_Exercise goal:_ Copy nothing past the line containing "486x387 pixels.". Transcribe every line of the listing below up to and including it, from the first, except pictures.
• • • • •
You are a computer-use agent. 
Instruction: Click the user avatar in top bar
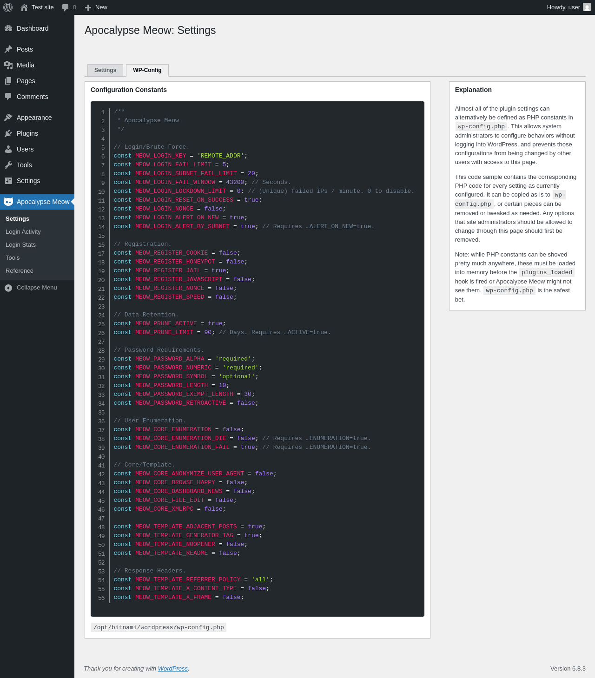[x=587, y=7]
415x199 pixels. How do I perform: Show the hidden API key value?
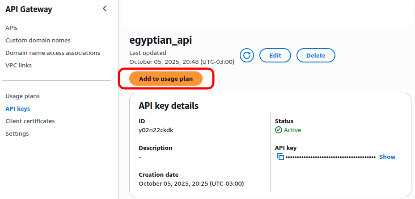point(387,157)
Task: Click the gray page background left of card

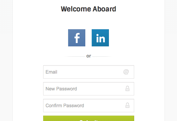Action: 6,61
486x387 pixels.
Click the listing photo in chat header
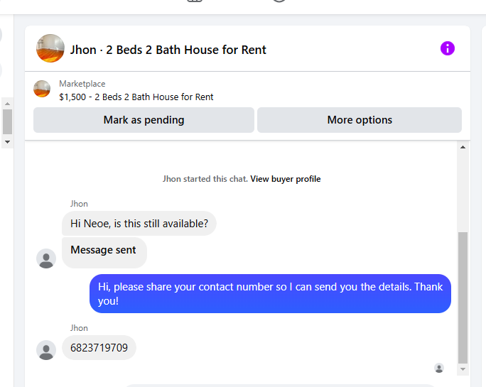click(x=50, y=48)
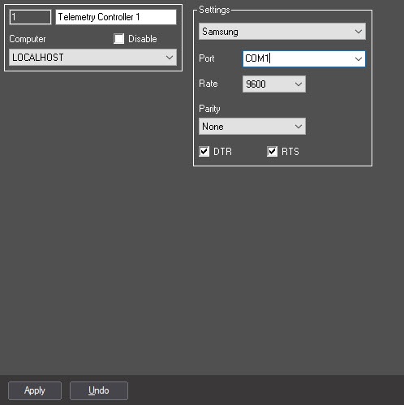The width and height of the screenshot is (404, 405).
Task: Click the RTS label text
Action: [290, 152]
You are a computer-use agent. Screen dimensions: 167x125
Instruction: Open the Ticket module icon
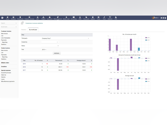pos(99,18)
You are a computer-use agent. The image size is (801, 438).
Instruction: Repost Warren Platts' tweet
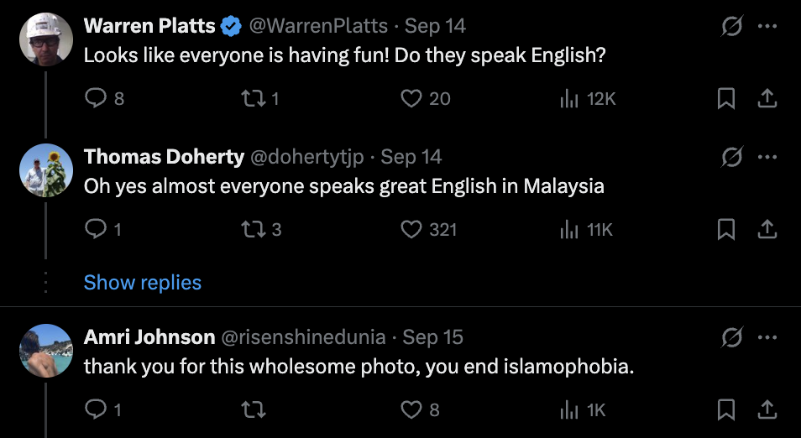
• • • • •
_Completed exercise:_
You are a computer-use agent. 
Instruction: Click the user avatar in top bar
[x=587, y=7]
415x199 pixels. How do I perform: Show the hidden API key value?
point(387,157)
Task: Click the gray page background left of card

Action: 6,61
486x387 pixels.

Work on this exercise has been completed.